- The Washington Times - Wednesday, January 21, 2015

Federal employees shouldn’t be fired for blowing the whistle on something that could threaten public safety, the Supreme Court ruled Wednesday.

In the 7-2 decision in DHS v. MacLean, the court ruled that Robert MacLean, a former federal air marshal, shouldn’t have been fired from the Department of Homeland Security for revealing that marshals were being pulled from flights in 2003. Due to budget concerns, for nearly two months the law enforcement agents were kept off flights deemed high-risk targets for terrorist attacks.

“MacLean rightfully acted on behalf of the public, and protested the shoddy plan to a supervisor and three DHS Office of Inspector General field offices, all of whom declined to act and said he should drop the issue,” said the Government Accountability Project, a whistleblower advocacy group.

After Mr. MacLean leaked his concerns about security to the press, he was fired by DHS.

But the Supreme Court ruled Wednesday that Mr.

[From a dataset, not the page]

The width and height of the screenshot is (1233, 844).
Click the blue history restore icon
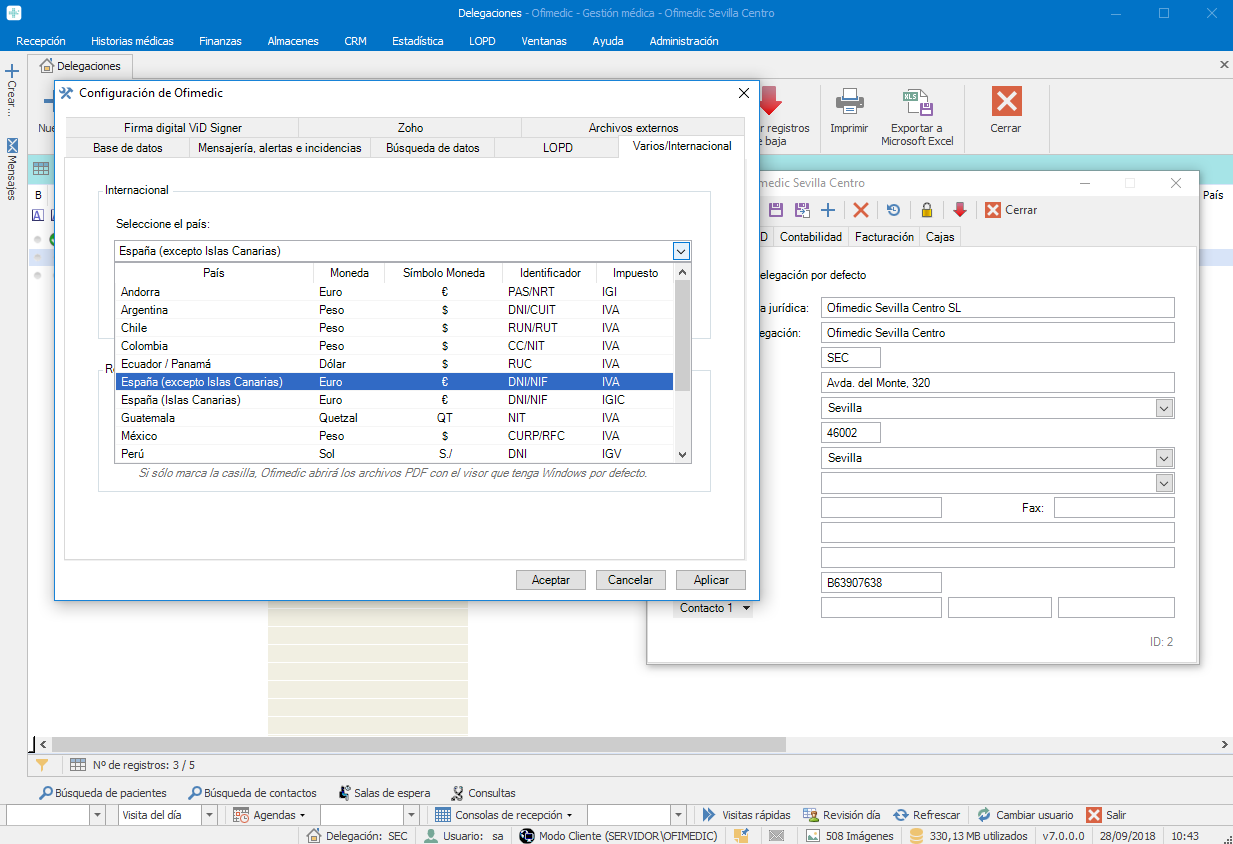893,210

MacLean had acted in accordance with a specific U.S. law that “protects employees who disclose information that reveals ‘any violation of any law, rule, or regulation,’ or ‘a substantial and specific danger to public health or safety.’”

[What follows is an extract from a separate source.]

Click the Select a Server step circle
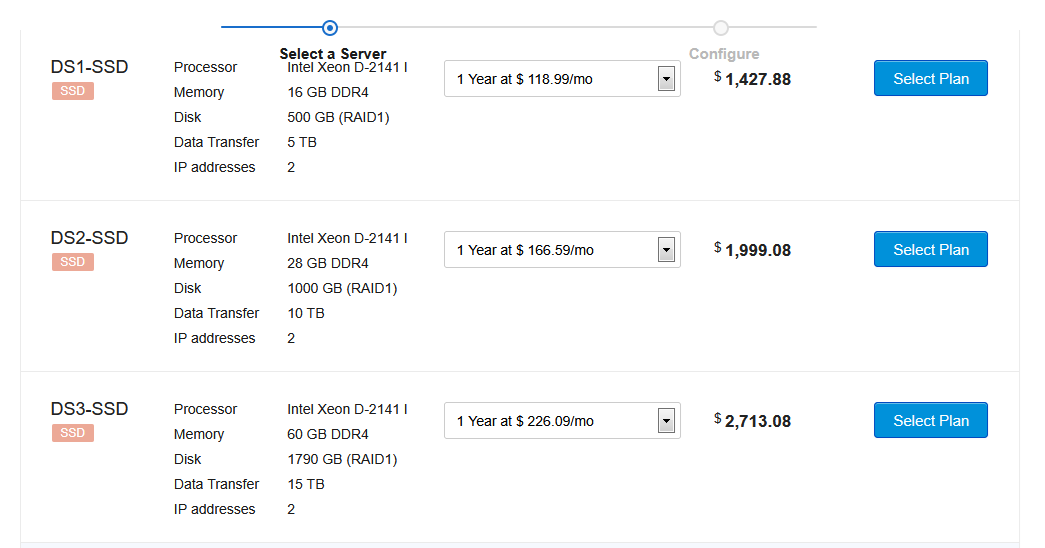Screen dimensions: 1045x548 pyautogui.click(x=330, y=28)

Federal employees are forbidden from whistleblowing where prohibited by law, but the Supreme Court ruled that Mr. MacLean did not violate any laws, just agency regulations.

Tully Rinckey, a D.C. law firm that often represents federal whistleblowers, lauded the court’s decision.

“The Supreme Court just delivered a reality check to agency leadership,” the firm said in a statement. “If you want to run an agency, be prepared to hear from employees who, thanks to today’s decision, can blow the whistle on government fraud, waste and mismanagement without fear of retaliation justified by semantics.”